**JOB:**
Quote the entries word for word, from the line containing "Describe the element" through the line containing "at that location.", both lines included. Leave out the pictures.

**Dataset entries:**
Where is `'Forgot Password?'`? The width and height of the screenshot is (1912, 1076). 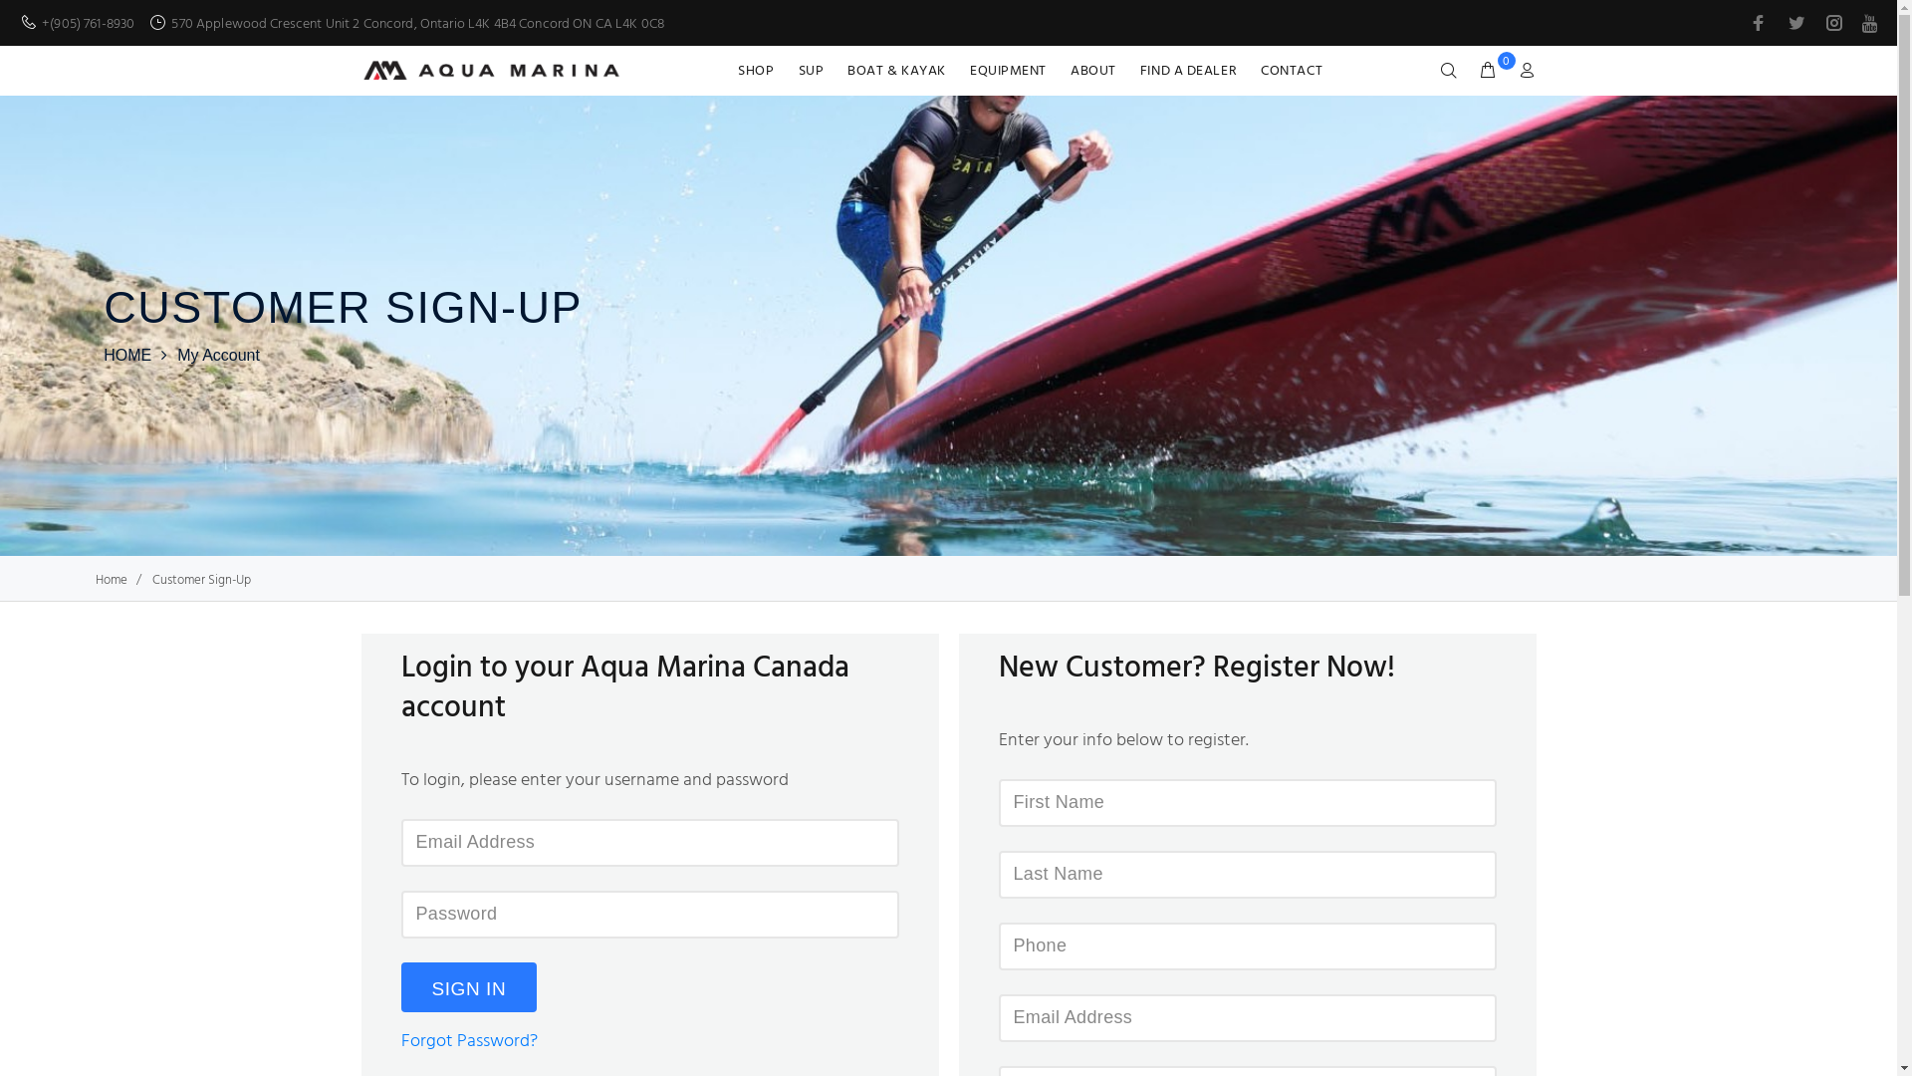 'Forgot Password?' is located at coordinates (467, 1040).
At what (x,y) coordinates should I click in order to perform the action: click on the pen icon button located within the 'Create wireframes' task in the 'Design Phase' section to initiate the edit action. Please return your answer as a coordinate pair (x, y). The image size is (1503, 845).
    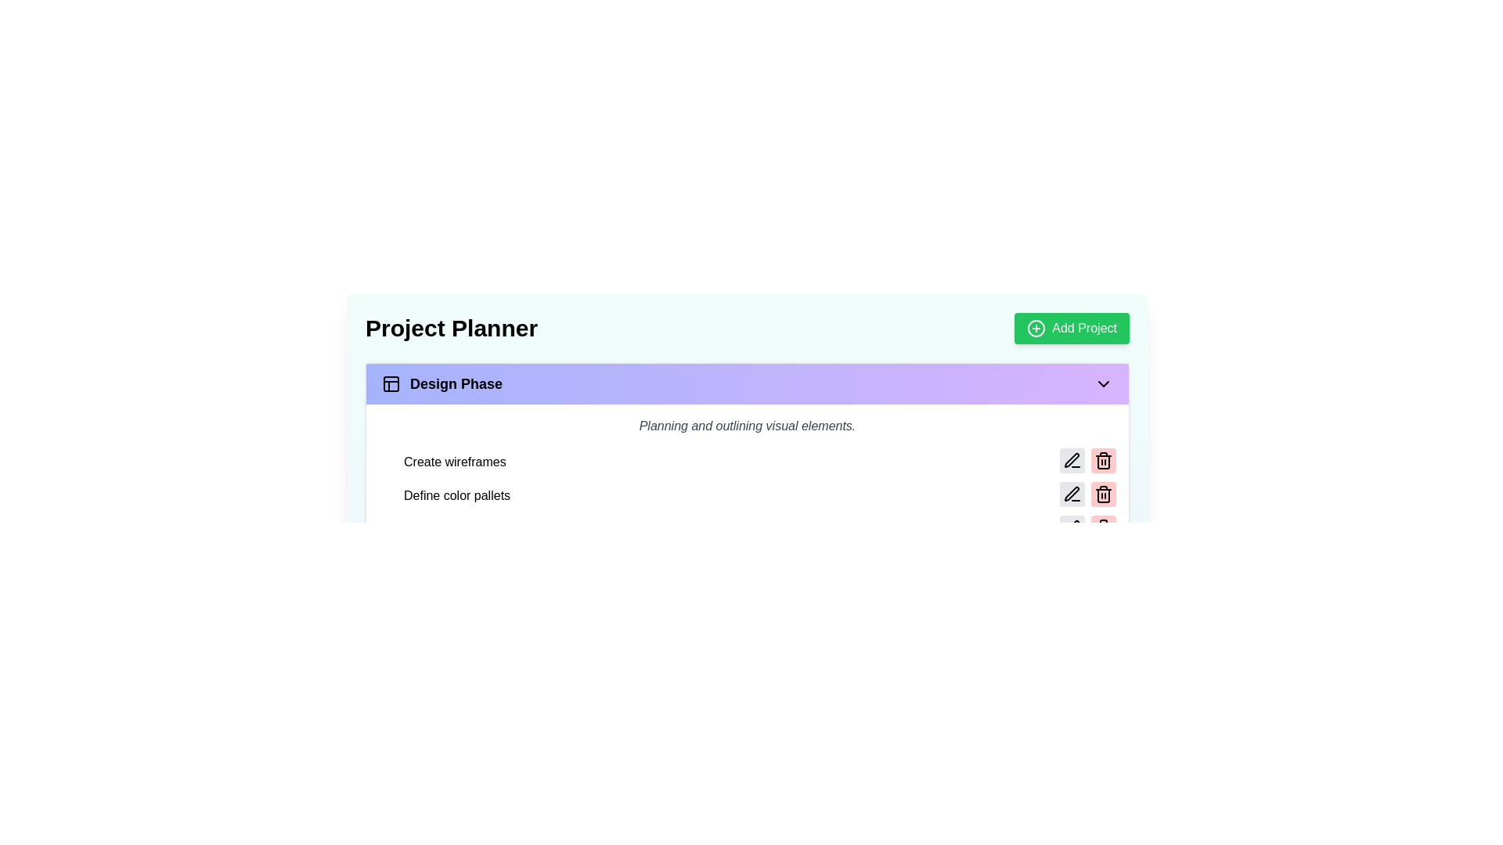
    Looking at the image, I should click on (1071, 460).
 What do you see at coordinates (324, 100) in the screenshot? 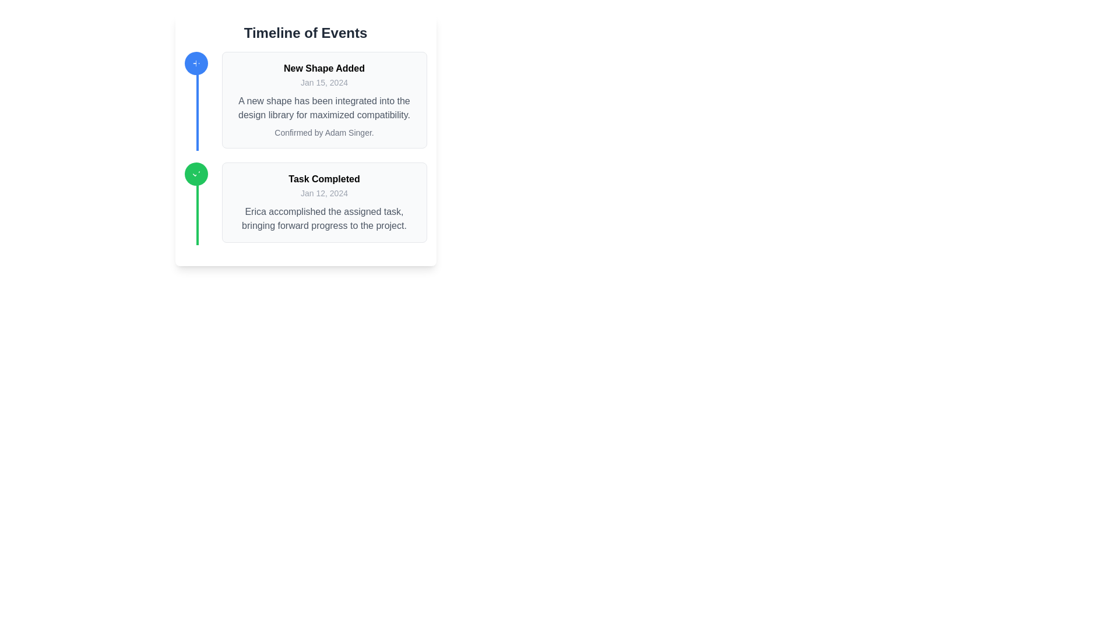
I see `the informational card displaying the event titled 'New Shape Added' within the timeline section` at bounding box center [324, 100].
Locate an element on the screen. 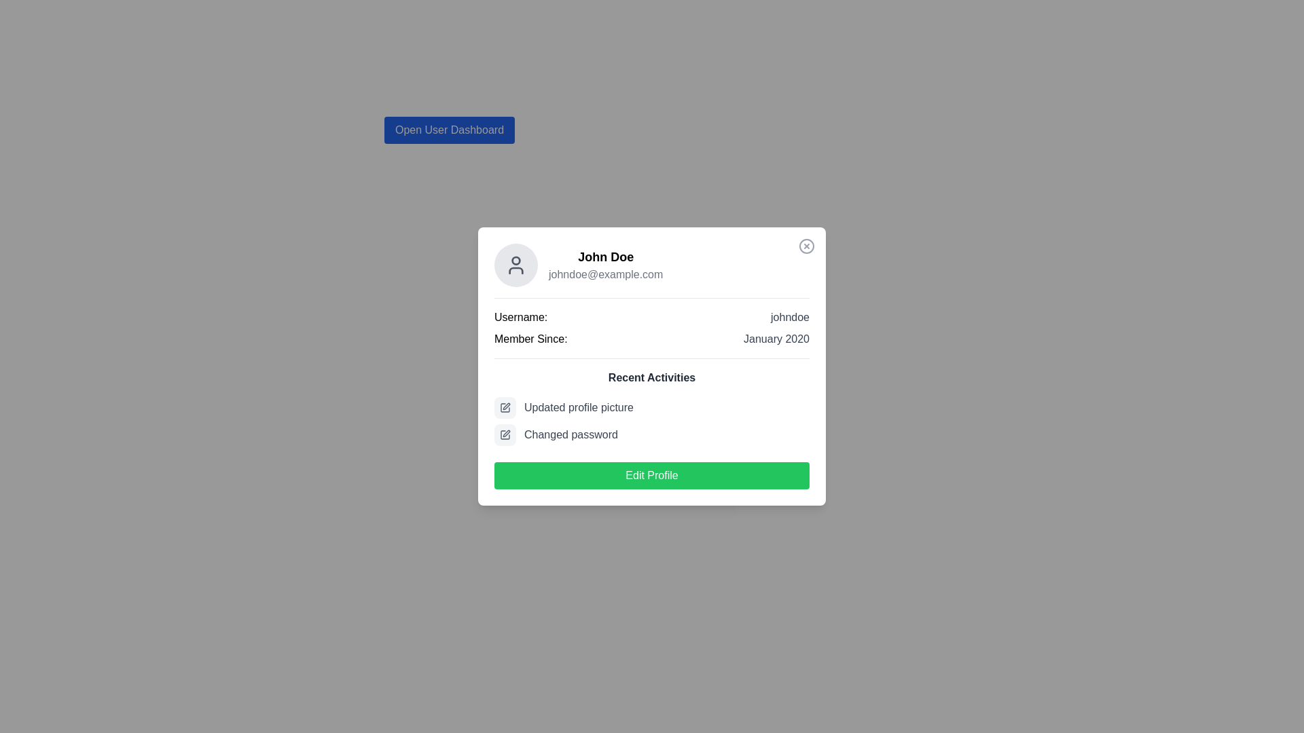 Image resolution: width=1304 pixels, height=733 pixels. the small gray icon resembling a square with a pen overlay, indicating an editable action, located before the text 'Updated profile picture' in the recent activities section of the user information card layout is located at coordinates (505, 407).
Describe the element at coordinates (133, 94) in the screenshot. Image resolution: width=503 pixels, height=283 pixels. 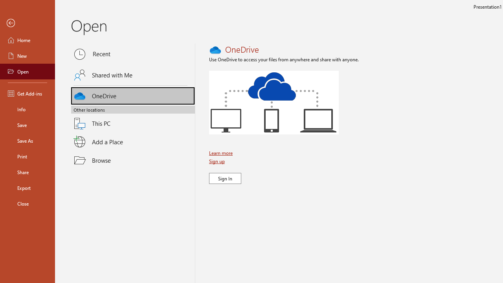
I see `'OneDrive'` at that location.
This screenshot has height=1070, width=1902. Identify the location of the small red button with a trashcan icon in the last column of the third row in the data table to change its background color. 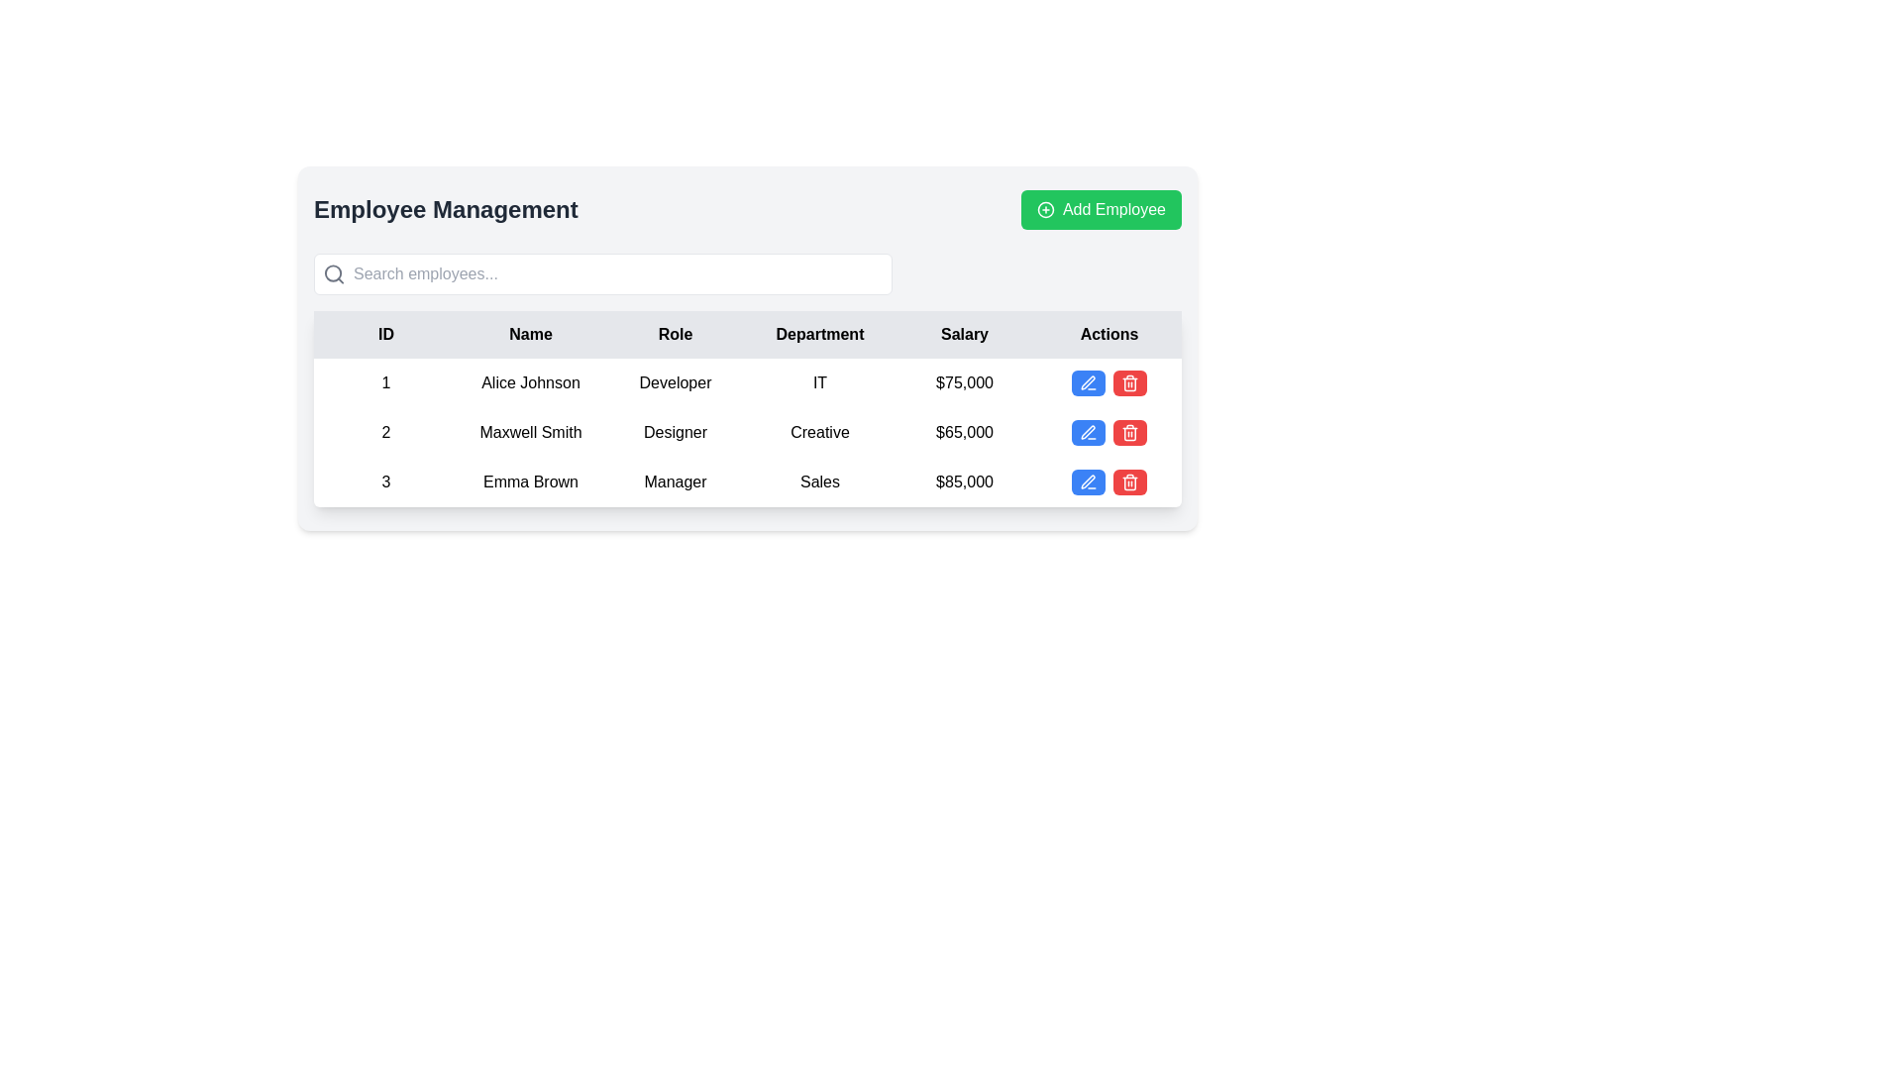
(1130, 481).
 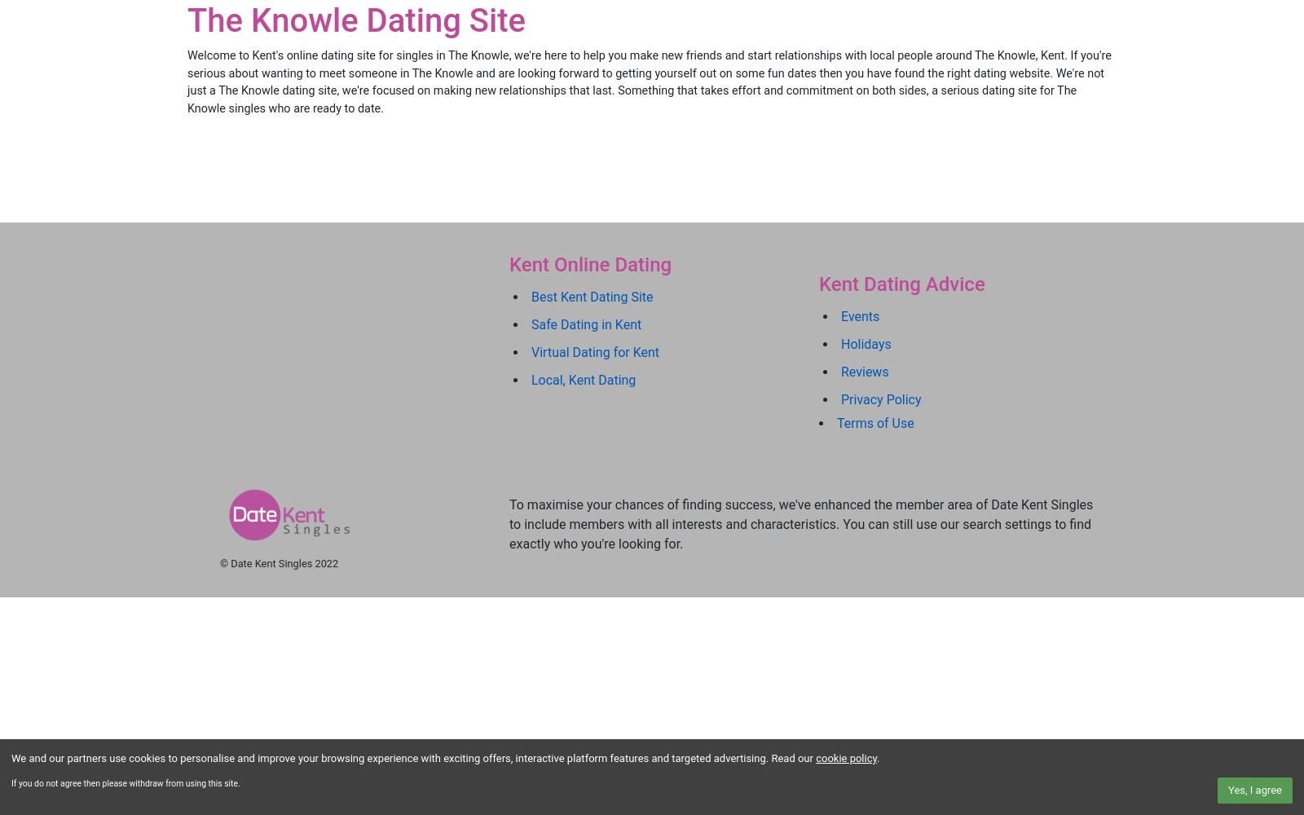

**CORRECT ANSWER:**
Describe the element at coordinates (133, 94) in the screenshot. Image resolution: width=503 pixels, height=283 pixels. 
I see `'OneDrive'` at that location.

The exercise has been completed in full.